HOW TO COMPLETE THIS TASK:
Scan the lines below for the string "信義房價指數" and copy every one that has it.

SUPPLIED DATA:
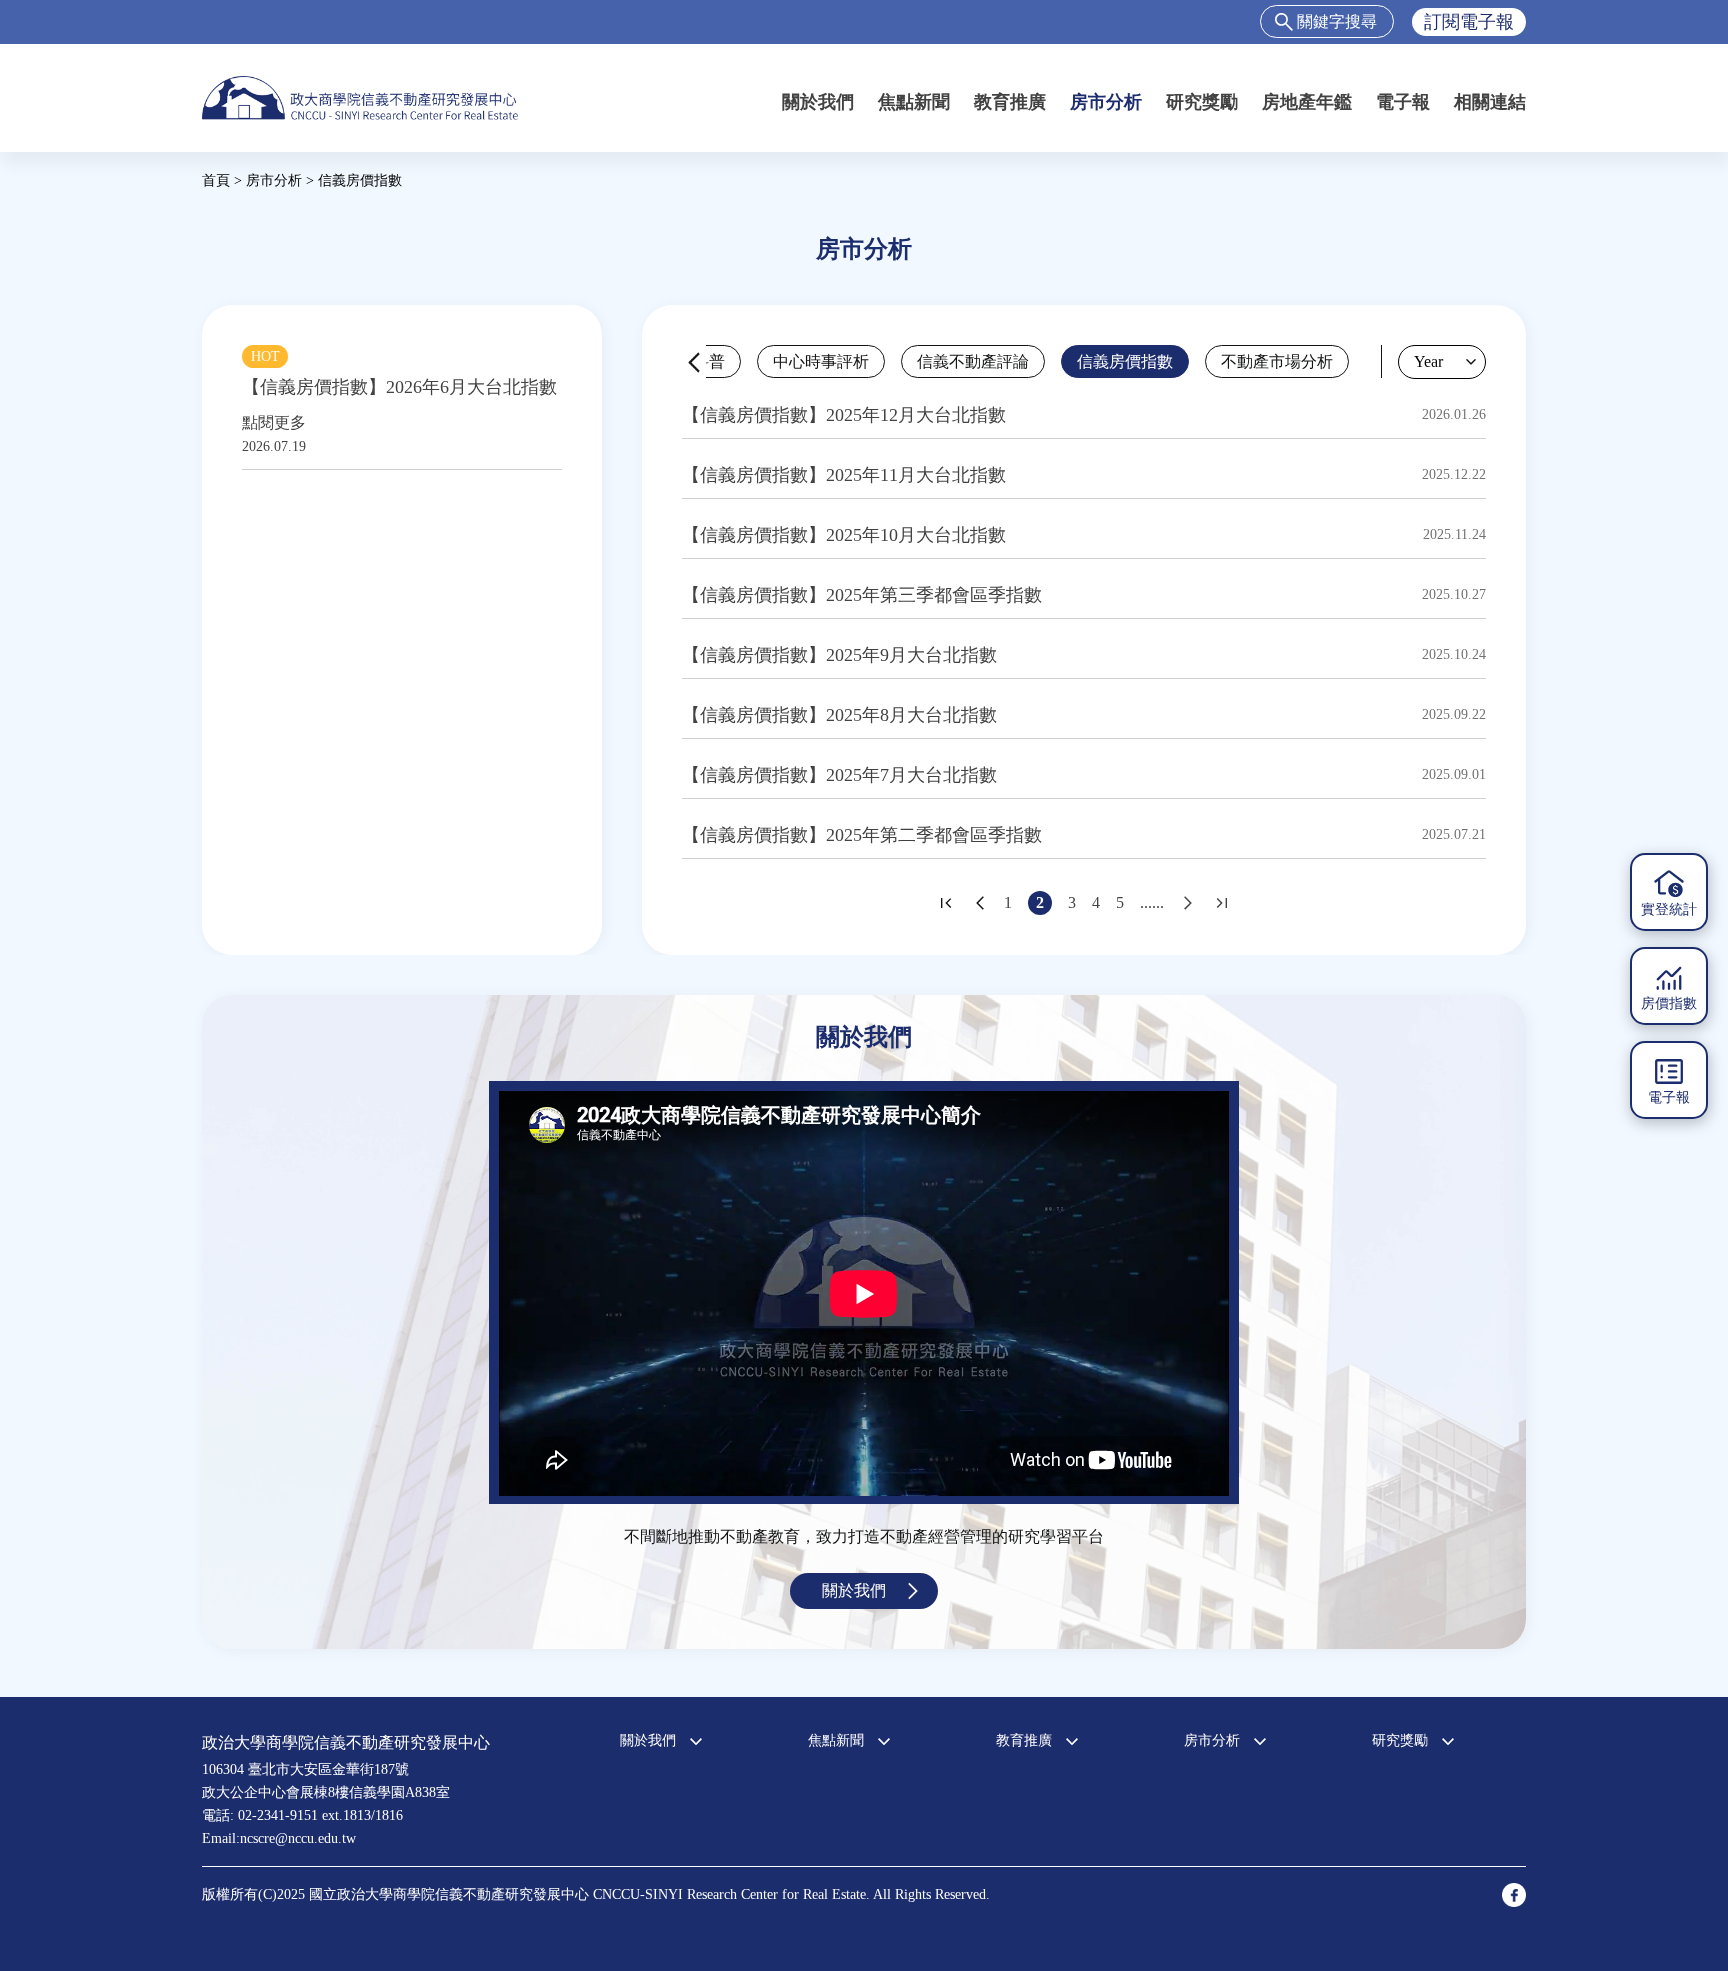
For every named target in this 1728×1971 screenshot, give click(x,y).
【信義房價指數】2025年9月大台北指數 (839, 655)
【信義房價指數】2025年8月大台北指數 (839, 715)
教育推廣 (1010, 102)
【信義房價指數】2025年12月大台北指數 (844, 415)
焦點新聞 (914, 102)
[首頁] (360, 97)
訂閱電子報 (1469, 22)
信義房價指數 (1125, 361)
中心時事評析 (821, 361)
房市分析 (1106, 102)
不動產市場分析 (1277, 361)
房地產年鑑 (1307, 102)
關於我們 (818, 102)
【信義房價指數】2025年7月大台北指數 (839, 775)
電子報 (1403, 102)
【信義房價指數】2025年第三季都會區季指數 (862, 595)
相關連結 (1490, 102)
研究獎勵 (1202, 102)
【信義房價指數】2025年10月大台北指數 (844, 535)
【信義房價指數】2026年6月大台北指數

SOLVED PROBLEM:
【信義房價指數】2025年9月大台北指數 (839, 655)
【信義房價指數】2025年8月大台北指數 (839, 715)
【信義房價指數】2025年12月大台北指數 (844, 415)
信義房價指數 (1125, 361)
【信義房價指數】2025年7月大台北指數 (839, 775)
【信義房價指數】2025年第三季都會區季指數 (862, 595)
【信義房價指數】2025年10月大台北指數 (844, 535)
【信義房價指數】2026年6月大台北指數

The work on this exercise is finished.